In this talk I will discuss a simple, but powerful way to think about communication in distributed systems: whenever two (or more) processes interact, they dump all of their current local knowledge to each other. This full‑information view, standard in distributed computing, becomes subtle once we admit an undetermined environment that decides when communication happens and who participates. From the perspective of an individual process, a single interaction can then convey an arbitrarily large amount of information, so the traditional automata-theoretic approach breaks down.
To analyse such systems, we model them as infinitely repeated games with imperfect information. The central message will be that effective synthesis hinges on identifying the right support for game equivalence: although the process may face unboundedly branching information trees, many different information histories are strategically indistinguishable. By quotienting these histories via an equivalence that preserves winning strategies (and ω-regular objectives), we can replace the unmanageable information growth by a finite, strategy-faithful game abstraction.
The talk is based on joint work with Laurent Doyen and Thomas Soullard presented at FSTTCS 2025.
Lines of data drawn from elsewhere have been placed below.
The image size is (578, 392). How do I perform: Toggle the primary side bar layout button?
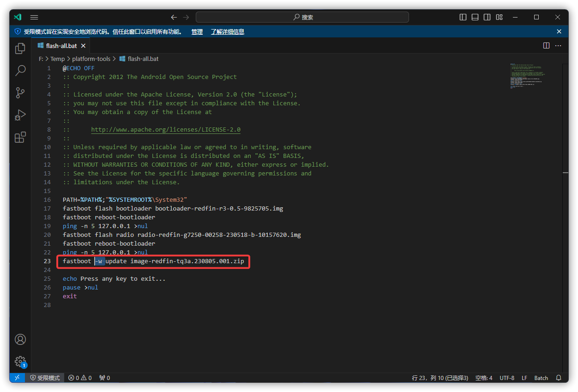[463, 17]
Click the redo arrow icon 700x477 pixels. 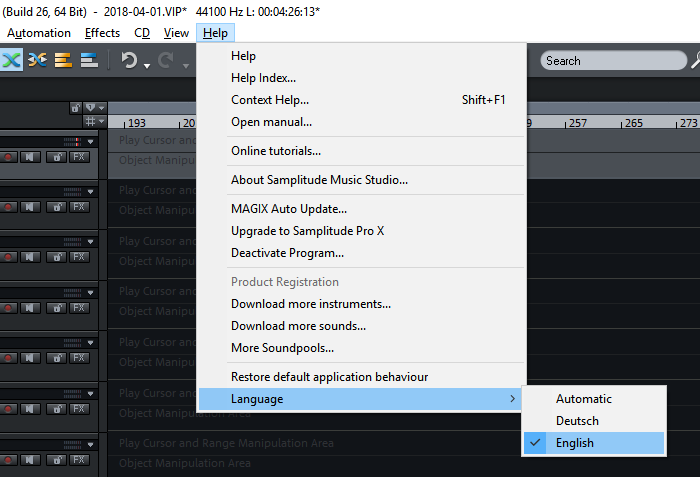(165, 61)
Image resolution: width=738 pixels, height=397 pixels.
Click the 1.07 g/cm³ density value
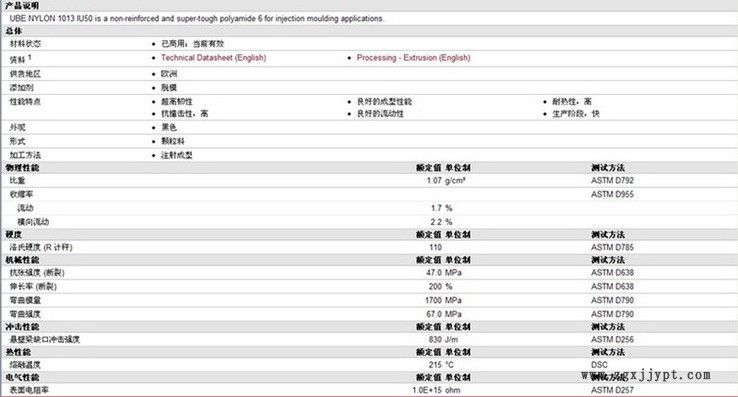[x=446, y=180]
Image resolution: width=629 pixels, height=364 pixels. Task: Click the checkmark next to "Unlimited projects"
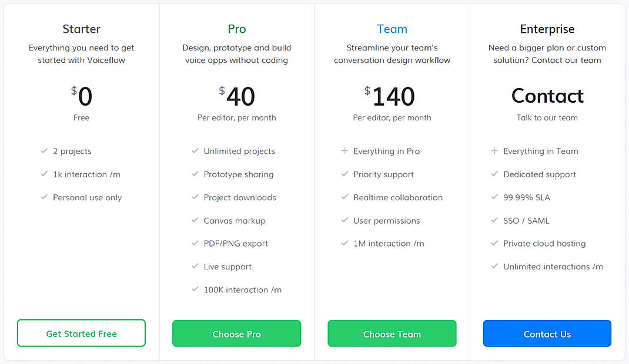click(x=195, y=151)
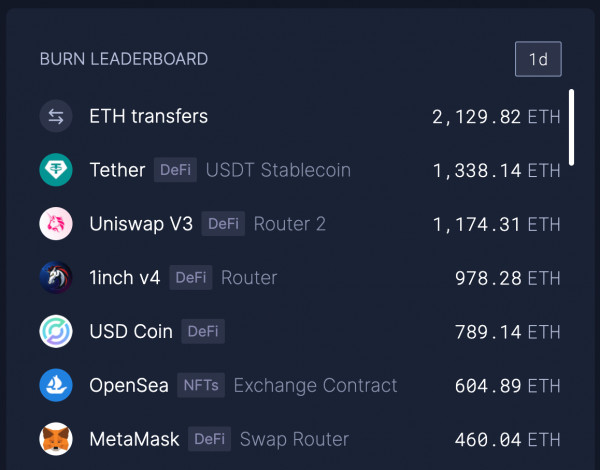Select the ETH transfers row label
This screenshot has height=470, width=600.
pyautogui.click(x=149, y=117)
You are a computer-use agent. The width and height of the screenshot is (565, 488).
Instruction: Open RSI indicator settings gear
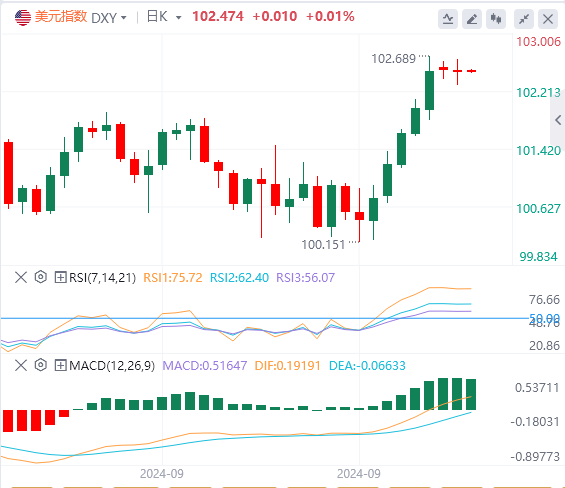pyautogui.click(x=41, y=277)
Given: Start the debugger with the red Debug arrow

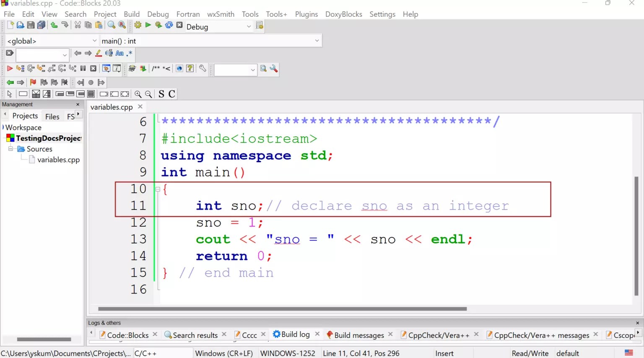Looking at the screenshot, I should click(x=10, y=69).
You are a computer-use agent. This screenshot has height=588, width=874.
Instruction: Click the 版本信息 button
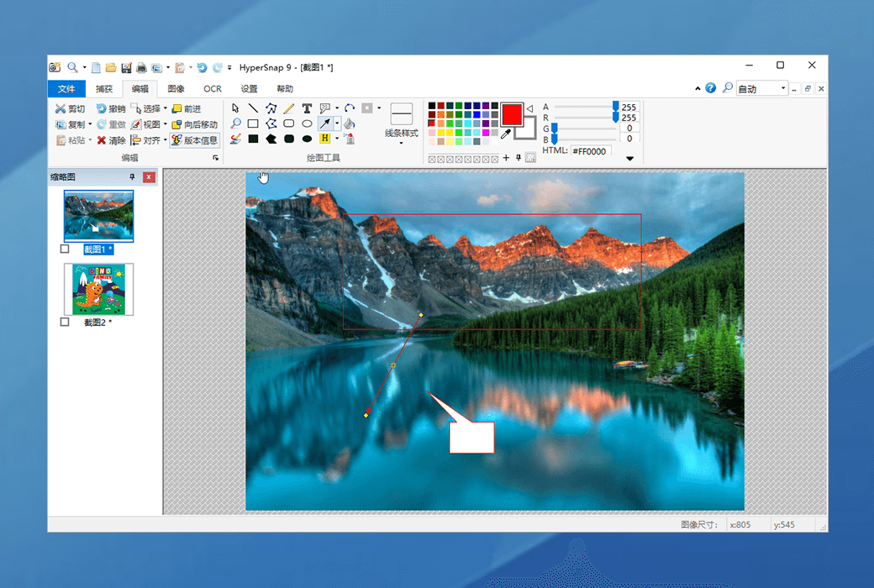click(194, 140)
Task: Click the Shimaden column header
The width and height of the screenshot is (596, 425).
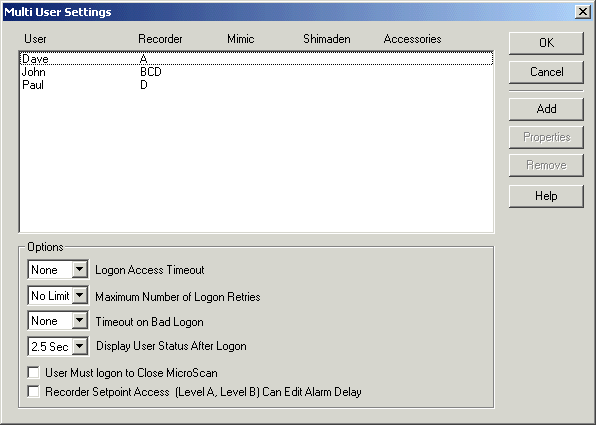Action: (x=327, y=39)
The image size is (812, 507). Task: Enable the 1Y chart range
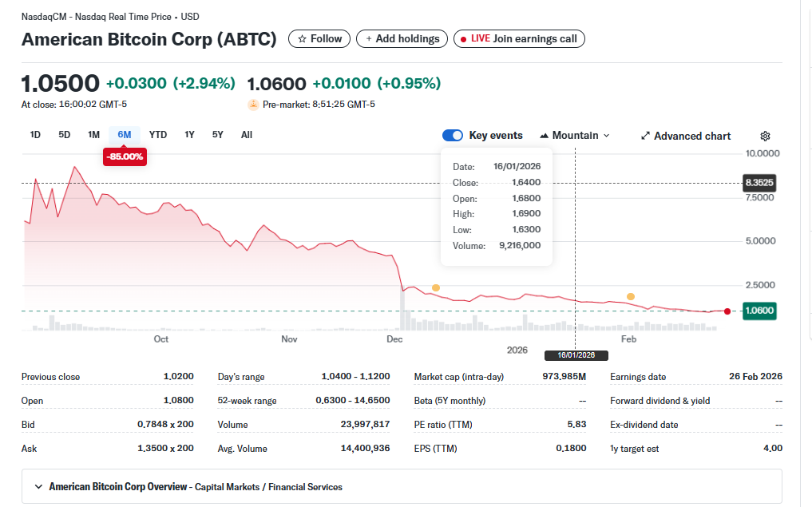(x=189, y=134)
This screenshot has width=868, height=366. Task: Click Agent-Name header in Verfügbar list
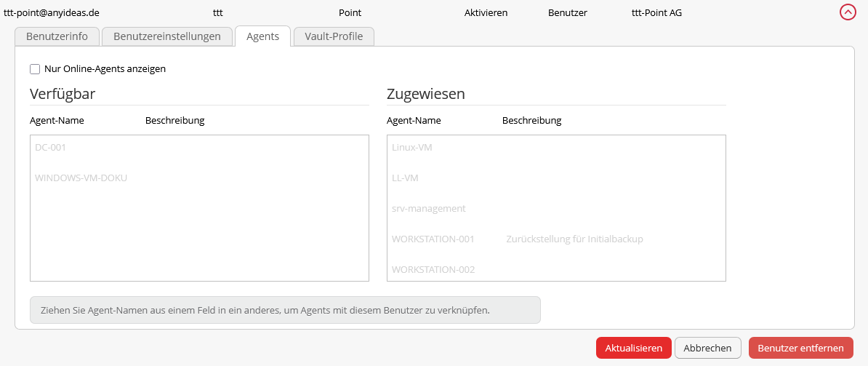coord(57,121)
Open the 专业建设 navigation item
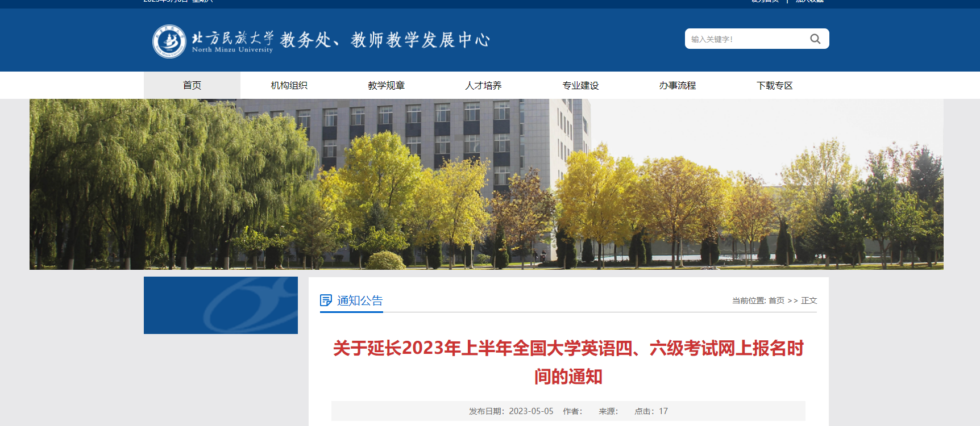 [x=580, y=85]
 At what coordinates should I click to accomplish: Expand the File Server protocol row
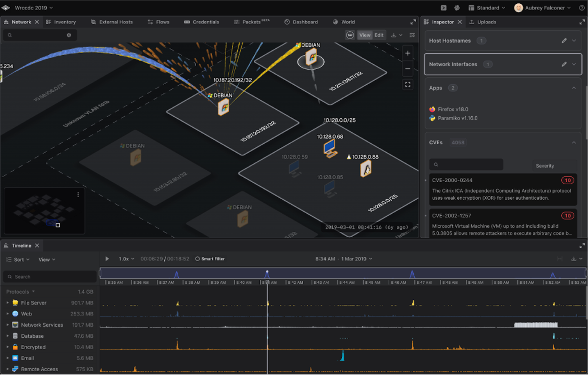click(x=7, y=303)
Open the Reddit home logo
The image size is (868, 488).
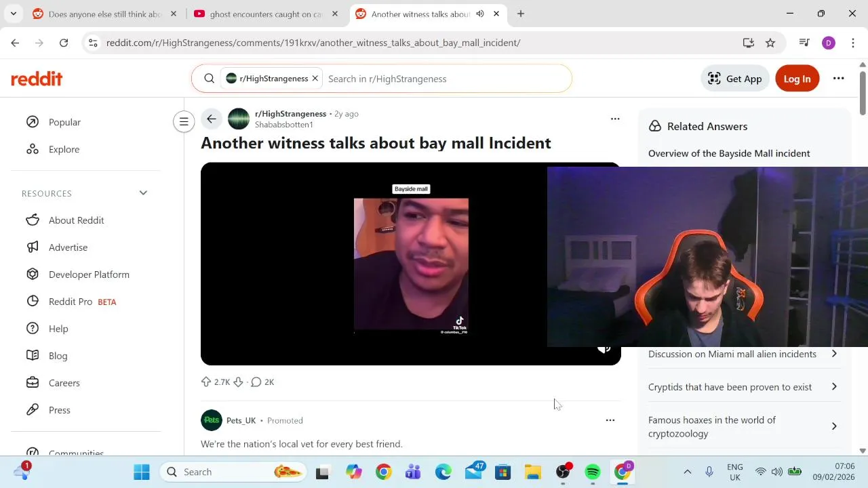click(x=37, y=79)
Short Bio: Dietmar Berwanger is a CNRS researcher at Laboratoire Méthodes Formelles in Paris-Saclay. He obtained his PhD in 2005 from RWTH Aachen University, and his work sits at the intersection of logic, automata theory, and infinite games, with applications to formal methods. In recent years, he focused on strategic coordination in games and distributed systems, in particular on distributed information. Strongly attached to India and its research community, he will be joining the Indo–French joint research laboratory ReLax in Chennai for the coming five years.